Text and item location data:

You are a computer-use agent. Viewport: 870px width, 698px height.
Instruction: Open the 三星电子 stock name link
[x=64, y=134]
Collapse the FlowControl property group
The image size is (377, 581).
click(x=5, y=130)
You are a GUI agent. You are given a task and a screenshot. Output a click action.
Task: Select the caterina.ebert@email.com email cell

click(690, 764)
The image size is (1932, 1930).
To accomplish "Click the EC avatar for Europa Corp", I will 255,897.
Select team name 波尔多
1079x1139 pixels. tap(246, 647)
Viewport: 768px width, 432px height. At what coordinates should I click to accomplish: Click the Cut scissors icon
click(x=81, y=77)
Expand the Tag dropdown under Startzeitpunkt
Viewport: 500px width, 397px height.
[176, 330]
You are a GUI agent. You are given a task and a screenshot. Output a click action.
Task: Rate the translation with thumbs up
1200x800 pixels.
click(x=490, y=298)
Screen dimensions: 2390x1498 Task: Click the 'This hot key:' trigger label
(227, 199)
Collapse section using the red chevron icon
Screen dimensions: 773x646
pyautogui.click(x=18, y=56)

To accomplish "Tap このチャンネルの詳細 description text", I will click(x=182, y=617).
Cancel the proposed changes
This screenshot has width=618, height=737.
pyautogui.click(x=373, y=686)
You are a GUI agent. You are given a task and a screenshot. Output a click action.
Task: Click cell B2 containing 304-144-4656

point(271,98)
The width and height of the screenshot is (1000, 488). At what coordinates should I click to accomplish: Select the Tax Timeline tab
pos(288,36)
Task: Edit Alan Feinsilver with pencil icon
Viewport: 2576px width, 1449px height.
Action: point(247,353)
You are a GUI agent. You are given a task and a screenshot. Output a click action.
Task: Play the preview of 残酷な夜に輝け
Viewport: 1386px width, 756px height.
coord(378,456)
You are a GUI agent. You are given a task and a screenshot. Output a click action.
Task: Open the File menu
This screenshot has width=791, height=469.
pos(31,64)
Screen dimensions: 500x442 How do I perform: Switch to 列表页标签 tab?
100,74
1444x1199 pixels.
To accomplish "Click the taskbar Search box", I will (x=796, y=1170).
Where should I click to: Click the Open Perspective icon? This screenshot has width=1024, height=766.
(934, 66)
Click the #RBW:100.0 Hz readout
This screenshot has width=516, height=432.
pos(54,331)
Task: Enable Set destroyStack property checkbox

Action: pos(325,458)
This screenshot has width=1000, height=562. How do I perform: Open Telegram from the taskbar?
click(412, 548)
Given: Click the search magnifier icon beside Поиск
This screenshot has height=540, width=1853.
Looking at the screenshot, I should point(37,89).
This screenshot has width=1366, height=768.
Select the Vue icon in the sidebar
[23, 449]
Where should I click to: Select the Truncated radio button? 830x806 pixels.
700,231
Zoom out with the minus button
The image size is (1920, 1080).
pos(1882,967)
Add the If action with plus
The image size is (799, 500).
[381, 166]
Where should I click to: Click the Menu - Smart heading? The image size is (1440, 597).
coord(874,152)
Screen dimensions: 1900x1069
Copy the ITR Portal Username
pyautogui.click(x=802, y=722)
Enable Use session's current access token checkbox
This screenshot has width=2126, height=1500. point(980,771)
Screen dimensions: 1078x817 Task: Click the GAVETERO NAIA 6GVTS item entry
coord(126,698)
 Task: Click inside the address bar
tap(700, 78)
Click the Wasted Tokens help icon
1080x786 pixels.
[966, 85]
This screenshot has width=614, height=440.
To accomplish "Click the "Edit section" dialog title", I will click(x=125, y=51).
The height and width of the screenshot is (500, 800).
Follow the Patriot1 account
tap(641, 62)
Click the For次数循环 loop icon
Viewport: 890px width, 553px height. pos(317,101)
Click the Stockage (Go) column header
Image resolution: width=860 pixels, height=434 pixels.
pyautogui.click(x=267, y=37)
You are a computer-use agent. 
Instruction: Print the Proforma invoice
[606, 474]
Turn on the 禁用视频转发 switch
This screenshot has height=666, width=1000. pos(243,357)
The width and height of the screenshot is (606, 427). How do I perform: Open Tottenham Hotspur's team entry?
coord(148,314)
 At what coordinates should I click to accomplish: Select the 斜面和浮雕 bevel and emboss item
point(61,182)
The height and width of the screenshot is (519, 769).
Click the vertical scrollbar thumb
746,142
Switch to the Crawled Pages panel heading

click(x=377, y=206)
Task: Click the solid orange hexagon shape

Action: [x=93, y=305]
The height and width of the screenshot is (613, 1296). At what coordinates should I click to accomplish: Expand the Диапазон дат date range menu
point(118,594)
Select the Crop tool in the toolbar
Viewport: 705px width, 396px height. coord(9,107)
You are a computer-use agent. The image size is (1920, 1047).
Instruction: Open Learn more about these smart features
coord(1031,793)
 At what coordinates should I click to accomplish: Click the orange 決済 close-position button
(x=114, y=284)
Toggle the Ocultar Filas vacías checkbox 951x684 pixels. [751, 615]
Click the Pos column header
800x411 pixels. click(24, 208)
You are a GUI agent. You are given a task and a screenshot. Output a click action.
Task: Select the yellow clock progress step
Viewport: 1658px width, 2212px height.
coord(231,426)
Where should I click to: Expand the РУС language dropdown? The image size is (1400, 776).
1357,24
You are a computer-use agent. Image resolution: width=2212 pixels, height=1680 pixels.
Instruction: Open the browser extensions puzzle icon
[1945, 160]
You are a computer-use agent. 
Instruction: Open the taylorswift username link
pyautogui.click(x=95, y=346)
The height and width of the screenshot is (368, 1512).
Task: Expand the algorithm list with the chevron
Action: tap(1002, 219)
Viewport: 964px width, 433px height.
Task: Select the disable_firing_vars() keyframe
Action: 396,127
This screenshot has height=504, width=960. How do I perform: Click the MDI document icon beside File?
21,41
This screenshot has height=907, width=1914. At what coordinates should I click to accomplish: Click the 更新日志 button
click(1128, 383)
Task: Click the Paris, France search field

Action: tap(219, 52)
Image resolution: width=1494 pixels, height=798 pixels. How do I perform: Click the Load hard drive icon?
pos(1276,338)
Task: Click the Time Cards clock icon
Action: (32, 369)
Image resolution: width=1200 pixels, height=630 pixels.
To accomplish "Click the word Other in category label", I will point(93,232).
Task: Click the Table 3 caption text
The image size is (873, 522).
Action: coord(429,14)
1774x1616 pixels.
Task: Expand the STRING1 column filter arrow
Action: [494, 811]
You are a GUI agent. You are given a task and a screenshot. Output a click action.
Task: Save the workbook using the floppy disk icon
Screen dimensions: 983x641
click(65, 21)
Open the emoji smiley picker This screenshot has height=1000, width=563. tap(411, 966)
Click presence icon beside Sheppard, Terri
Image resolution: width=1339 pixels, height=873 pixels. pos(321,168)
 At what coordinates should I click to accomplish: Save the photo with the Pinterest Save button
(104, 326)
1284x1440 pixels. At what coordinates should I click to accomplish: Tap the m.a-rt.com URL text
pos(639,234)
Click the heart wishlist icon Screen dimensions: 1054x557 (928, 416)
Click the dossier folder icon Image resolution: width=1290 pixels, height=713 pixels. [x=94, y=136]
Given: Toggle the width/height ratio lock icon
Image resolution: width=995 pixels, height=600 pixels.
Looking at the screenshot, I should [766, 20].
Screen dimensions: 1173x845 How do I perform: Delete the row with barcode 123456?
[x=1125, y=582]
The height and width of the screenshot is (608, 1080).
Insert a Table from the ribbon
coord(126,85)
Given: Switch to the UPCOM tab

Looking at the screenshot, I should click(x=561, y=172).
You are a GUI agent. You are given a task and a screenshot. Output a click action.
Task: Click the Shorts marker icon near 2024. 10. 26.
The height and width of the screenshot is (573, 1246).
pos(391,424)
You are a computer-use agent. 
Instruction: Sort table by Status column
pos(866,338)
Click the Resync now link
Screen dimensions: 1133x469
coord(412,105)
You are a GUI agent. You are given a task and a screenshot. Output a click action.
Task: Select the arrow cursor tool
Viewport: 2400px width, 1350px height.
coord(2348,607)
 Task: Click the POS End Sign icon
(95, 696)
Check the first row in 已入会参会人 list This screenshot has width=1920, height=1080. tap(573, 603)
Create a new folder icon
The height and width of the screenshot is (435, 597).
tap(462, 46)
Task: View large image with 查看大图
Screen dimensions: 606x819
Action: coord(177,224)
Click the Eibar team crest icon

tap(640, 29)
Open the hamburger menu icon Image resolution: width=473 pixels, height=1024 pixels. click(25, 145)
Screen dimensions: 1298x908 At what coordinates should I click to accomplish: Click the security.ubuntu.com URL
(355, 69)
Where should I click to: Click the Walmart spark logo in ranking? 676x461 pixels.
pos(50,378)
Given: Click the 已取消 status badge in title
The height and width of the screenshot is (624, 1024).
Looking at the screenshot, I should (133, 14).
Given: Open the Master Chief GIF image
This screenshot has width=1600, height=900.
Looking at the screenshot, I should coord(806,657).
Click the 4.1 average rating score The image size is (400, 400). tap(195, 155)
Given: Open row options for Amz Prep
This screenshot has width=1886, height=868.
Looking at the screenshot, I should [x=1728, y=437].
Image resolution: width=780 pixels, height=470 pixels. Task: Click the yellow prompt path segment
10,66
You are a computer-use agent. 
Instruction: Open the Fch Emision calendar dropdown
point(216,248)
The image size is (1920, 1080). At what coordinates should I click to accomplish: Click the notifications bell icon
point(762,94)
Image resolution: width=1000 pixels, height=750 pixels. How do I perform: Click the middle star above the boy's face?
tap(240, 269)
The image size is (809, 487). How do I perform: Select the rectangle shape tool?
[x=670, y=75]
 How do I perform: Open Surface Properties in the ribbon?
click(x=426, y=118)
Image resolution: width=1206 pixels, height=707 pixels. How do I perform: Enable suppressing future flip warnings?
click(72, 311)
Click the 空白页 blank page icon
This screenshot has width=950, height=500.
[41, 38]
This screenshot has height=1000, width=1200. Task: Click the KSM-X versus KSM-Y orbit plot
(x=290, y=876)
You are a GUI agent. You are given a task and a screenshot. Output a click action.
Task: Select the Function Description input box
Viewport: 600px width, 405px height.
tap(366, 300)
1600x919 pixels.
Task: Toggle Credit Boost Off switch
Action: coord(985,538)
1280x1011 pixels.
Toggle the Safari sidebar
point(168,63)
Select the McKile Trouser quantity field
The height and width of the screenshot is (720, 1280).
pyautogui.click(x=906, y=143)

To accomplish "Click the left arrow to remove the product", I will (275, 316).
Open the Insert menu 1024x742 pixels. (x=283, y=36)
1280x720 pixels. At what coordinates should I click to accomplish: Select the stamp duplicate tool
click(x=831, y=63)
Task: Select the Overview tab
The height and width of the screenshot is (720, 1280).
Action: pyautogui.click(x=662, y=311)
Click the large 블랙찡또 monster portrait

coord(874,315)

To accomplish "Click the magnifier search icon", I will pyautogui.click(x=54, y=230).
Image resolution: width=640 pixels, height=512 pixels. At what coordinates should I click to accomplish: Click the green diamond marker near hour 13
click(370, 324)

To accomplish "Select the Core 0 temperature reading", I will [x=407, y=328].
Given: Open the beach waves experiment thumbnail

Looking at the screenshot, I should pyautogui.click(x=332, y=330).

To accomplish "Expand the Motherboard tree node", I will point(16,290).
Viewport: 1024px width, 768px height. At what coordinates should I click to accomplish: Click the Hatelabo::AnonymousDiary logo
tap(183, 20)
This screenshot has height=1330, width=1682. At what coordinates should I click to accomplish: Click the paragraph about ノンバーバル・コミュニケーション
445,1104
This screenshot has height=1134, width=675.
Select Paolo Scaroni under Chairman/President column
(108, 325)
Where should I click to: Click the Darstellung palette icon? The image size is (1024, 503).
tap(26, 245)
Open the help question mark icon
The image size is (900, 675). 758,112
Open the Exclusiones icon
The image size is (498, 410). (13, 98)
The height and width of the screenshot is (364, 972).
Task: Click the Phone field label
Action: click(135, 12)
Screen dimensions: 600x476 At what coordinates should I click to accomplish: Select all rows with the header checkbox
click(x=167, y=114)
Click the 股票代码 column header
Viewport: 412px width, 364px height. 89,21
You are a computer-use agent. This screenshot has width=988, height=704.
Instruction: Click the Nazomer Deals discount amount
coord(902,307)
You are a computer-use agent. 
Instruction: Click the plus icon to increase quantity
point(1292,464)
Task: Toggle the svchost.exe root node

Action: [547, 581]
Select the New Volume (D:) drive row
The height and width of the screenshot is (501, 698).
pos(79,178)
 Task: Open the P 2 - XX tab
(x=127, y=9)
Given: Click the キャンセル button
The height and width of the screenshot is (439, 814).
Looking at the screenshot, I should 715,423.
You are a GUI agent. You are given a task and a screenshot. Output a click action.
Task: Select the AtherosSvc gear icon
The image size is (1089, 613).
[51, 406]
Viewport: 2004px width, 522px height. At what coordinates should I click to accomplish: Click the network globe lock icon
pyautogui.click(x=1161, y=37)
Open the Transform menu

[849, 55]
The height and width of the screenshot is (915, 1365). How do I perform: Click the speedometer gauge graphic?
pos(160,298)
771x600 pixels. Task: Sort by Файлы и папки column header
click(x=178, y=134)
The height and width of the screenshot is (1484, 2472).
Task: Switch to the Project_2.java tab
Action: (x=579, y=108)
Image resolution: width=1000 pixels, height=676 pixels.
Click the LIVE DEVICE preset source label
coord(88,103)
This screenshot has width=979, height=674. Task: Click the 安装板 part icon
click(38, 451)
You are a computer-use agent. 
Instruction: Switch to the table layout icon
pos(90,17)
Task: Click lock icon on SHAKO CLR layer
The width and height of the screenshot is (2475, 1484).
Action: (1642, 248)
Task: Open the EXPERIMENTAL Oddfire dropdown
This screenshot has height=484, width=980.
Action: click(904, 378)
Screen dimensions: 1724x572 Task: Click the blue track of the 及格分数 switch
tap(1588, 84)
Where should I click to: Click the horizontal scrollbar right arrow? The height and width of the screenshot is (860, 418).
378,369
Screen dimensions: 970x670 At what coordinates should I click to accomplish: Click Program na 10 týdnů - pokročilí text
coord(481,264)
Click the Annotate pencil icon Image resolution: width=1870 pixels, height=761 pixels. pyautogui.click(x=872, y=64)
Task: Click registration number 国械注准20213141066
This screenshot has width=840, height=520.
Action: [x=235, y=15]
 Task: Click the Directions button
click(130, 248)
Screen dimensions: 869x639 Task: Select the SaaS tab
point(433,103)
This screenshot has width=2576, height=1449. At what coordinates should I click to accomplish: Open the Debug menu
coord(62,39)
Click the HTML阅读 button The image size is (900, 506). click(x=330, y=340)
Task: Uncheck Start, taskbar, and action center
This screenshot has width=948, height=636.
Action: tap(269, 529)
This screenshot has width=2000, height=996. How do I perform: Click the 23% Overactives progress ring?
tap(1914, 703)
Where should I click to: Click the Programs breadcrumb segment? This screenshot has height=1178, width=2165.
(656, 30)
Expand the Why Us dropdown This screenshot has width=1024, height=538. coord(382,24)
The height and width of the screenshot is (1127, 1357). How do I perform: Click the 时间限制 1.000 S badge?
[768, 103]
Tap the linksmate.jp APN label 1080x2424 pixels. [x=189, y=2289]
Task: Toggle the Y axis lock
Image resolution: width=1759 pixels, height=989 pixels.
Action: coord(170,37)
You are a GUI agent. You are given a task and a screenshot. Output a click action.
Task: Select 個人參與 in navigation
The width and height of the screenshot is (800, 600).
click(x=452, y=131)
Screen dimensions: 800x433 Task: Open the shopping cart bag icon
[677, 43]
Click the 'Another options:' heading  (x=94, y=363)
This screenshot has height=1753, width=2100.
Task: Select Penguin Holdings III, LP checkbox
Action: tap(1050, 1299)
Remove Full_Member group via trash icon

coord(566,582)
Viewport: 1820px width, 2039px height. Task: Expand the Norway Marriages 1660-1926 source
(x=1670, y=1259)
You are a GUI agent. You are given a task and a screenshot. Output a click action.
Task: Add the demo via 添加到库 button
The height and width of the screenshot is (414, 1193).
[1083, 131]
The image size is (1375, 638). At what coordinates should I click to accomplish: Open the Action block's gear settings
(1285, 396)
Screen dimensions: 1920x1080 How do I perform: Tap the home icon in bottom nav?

# [Problem description]
Rescale the part of the data that opens with the line containing "The width and height of the screenshot is (1000, 488)." and closes with the line containing "Action: point(247,353)". Reproduce every line of that part, requests included, and multiply only the coordinates in the answers by 0.65, rounding to whole numbers with halves rounded up.

# [Answer to the exercise]
The width and height of the screenshot is (1000, 488). At what coordinates should I click to accomplish: Select the Tax Timeline tab
pos(187,23)
Task: Edit Alan Feinsilver with pencil icon
Viewport: 2576px width, 1449px height.
Action: point(161,229)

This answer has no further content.